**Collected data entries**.
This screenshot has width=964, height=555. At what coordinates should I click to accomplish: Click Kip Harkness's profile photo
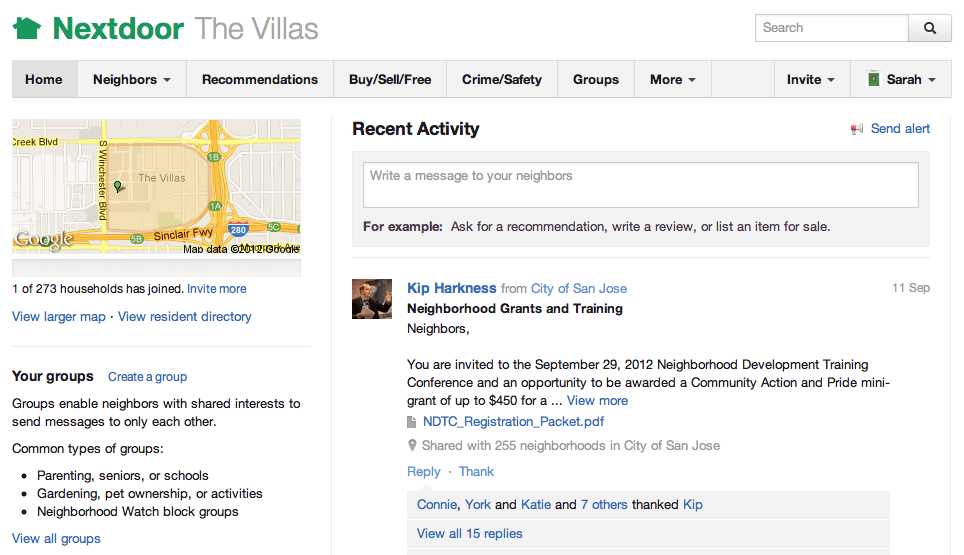371,299
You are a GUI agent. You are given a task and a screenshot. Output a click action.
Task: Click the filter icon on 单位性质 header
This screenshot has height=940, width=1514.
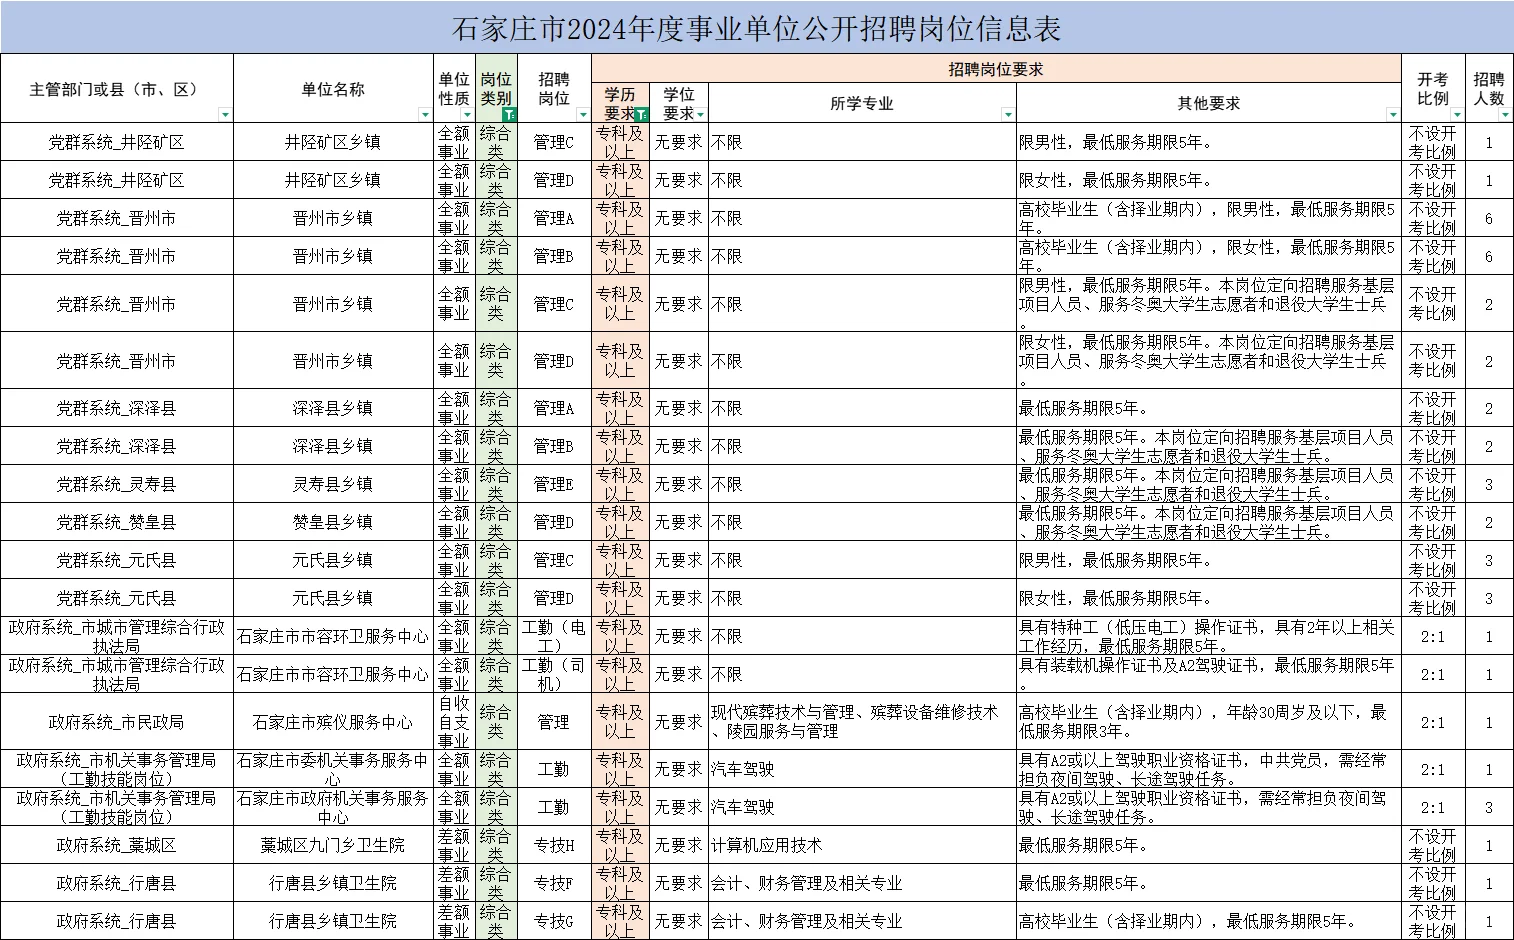click(466, 114)
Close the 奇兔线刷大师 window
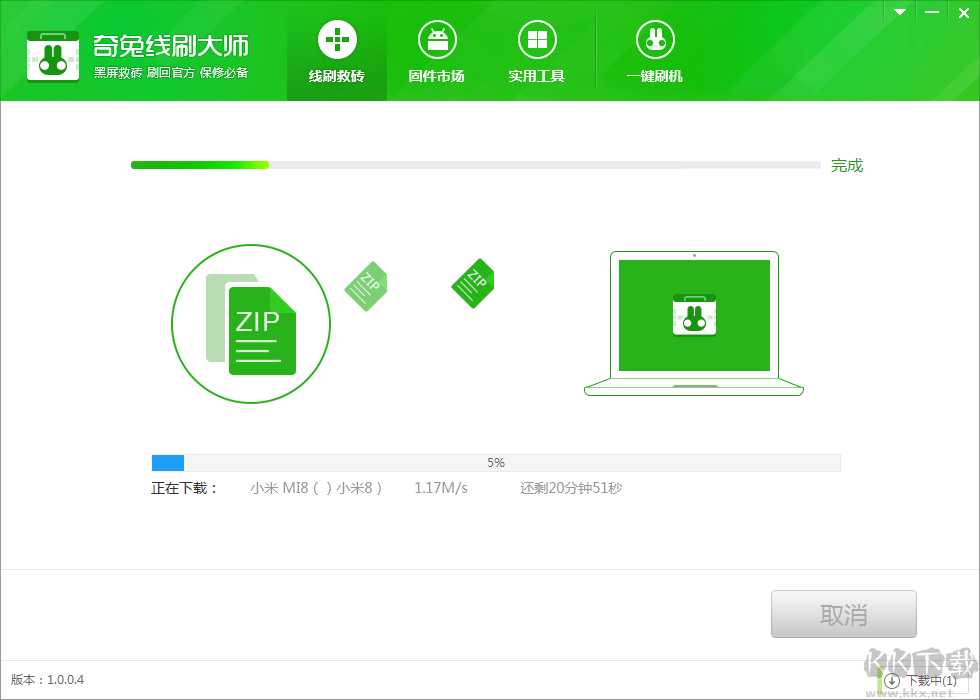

**The problem**.
Transcribe the records word for word and include no pictures.

**Response area**.
This screenshot has width=964, height=555. At what coordinates should I click to accomplish: Click Kip Harkness's profile photo
371,299
You are a GUI agent. You are given a task and a screenshot. Output a click action.
Task: Click the filter icon on 单位性质 header
This screenshot has height=940, width=1514.
click(466, 114)
Close the 奇兔线刷大师 window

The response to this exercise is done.